Reading passage Start Marker
After Everett Fox published his translation of the Torah [The Five Books of Moses (Schocken 1995), reviewed in Jewish Book World, Vol. 14 no. 1 (Spring, 1996), 7 – 8], Robert Alter commented that “Fox’s signal limitation is his monogamous attachment to the Hebrew, often at the cost of the English… What it lacks is an answering English sense for the stylistic elegance and precision, the sheer magic of words and sounds, of the ancient Hebrew” [The New York Times Magazine; October 22, 1995]. With the publication of Alter’s own translation of the Torah, readers can see what his singular combination of Hebraic scholarship and literary acuity has wrought.
Reading passage End Marker
» **Instructions**
1) Which publications does the review passage name by title?
2) Reproduce the review passage word for word, beginning at the words "After Everett Fox" and stopping after the words "acuity has wrought.".
Source material Start Marker
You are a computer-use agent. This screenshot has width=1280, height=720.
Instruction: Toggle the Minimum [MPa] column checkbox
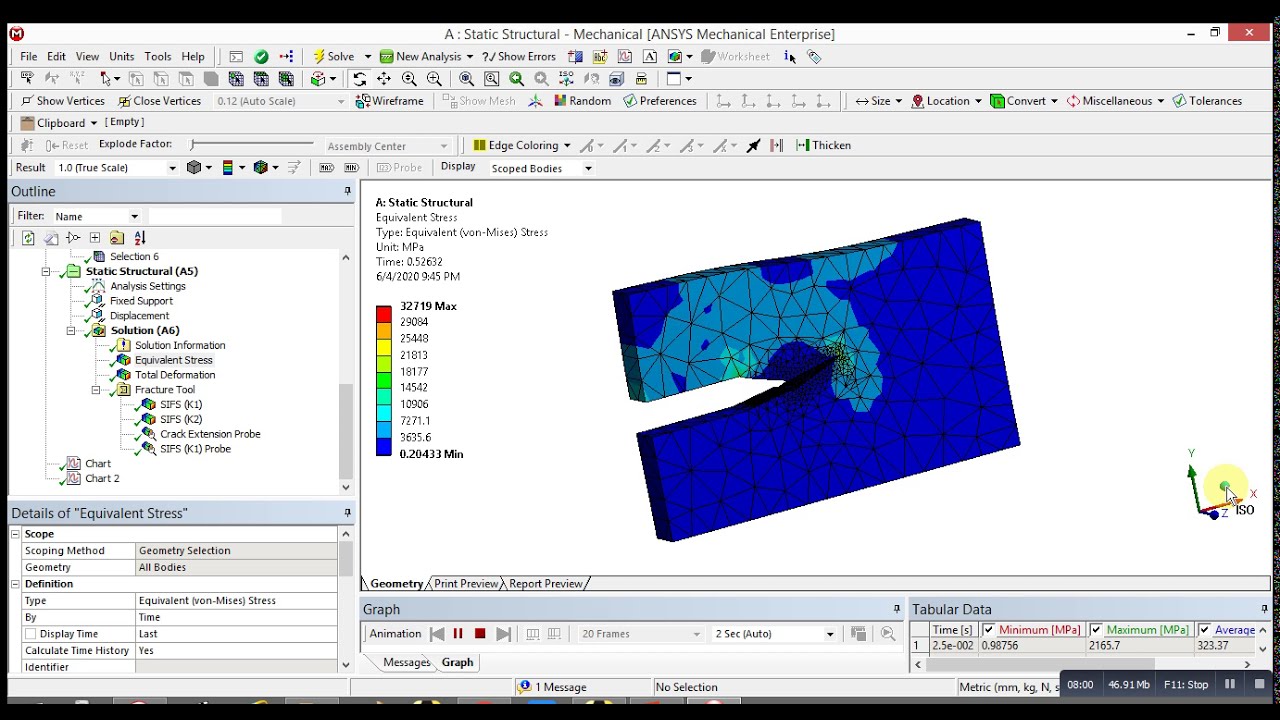[x=989, y=630]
Source material End Marker
» **Exercise responses**
1)
The Five Books of Moses
Jewish Book World
The New York Times Magazine

2)
After Everett Fox published his translation of the Torah [The Five Books of Moses (Schocken 1995), reviewed in Jewish Book World, Vol. 14 no. 1 (Spring, 1996), 7 – 8], Robert Alter commented that “Fox’s signal limitation is his monogamous attachment to the Hebrew, often at the cost of the English… What it lacks is an answering English sense for the stylistic elegance and precision, the sheer magic of words and sounds, of the ancient Hebrew” [The New York Times Magazine; October 22, 1995]. With the publication of Alter’s own translation of the Torah, readers can see what his singular combination of Hebraic scholarship and literary acuity has wrought.